What the exercise asks: Filter the records below and copy every line containing the word "plus".

Records from a data collection
_ _ _

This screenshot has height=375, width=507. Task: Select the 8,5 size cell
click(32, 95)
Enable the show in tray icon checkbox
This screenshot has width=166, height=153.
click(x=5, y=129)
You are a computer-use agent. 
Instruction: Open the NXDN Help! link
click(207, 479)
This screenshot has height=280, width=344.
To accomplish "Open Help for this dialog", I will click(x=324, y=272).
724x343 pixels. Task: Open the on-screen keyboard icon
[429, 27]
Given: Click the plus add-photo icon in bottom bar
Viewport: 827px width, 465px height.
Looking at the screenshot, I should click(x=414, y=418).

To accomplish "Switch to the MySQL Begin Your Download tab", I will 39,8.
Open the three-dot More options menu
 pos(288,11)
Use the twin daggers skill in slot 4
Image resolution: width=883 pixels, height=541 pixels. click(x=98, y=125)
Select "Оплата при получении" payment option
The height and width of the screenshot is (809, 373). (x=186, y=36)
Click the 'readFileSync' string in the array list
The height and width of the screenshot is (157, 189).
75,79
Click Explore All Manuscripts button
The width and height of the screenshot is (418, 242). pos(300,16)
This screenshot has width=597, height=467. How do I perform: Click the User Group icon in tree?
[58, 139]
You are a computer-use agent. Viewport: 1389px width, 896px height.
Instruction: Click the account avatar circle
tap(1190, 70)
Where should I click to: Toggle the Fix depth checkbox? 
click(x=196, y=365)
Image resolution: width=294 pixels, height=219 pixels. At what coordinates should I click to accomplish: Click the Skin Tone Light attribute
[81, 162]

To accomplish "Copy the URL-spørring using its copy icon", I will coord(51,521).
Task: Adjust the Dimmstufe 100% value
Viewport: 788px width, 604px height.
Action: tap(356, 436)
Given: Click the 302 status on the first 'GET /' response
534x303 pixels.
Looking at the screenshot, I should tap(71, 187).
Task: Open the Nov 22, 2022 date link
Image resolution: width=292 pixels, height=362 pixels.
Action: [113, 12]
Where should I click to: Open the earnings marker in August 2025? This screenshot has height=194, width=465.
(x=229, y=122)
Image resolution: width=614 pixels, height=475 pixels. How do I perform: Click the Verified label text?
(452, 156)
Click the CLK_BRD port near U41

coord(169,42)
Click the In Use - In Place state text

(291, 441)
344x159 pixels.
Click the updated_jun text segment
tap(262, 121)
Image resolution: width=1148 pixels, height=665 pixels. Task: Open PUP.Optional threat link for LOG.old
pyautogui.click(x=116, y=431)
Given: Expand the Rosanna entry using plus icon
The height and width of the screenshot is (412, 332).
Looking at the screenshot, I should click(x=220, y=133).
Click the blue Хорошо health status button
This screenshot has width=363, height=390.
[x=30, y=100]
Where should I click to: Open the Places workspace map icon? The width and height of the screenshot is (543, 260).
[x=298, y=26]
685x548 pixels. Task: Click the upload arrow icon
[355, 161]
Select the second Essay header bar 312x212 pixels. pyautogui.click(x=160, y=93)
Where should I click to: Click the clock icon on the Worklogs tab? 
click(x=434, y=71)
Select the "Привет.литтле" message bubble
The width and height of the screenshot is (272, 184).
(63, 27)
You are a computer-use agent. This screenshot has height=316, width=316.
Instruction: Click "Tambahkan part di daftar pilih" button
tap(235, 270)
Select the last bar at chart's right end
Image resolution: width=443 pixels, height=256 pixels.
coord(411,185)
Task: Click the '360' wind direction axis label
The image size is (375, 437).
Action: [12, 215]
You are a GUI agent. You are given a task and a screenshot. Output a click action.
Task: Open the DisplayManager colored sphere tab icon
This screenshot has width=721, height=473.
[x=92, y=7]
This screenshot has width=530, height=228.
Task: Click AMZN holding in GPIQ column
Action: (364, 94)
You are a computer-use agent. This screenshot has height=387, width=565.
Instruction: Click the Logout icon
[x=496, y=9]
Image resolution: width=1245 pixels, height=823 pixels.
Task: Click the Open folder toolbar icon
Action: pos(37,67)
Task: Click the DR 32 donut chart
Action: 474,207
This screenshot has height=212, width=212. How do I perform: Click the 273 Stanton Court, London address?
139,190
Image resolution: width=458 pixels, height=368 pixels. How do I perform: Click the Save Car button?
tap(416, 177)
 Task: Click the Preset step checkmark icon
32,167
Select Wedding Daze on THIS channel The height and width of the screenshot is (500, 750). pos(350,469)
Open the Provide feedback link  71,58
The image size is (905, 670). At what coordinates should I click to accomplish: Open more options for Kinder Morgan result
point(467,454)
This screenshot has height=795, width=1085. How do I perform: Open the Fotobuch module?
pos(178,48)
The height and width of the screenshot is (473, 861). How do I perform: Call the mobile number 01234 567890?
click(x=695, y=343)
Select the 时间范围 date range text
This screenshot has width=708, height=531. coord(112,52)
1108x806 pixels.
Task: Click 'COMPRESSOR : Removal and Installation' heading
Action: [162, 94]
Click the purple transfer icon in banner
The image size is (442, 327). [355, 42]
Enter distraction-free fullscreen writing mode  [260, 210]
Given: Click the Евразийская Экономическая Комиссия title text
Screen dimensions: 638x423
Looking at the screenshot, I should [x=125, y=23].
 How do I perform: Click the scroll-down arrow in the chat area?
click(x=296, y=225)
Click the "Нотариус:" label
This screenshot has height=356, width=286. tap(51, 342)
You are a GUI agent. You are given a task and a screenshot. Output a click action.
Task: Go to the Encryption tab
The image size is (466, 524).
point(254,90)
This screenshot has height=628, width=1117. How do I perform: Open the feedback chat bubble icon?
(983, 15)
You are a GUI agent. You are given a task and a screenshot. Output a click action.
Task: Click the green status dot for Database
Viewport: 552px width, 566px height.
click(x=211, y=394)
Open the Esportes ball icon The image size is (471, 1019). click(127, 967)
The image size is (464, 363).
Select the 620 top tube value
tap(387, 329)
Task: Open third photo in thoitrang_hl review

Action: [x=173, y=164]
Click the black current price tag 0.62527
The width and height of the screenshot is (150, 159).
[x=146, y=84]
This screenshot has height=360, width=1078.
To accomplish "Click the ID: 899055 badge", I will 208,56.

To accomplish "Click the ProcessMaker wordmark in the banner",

_ _ _

Exercise output:
Given: Click the plus add-photo icon in bottom bar
Given: Expand the Rosanna entry using plus icon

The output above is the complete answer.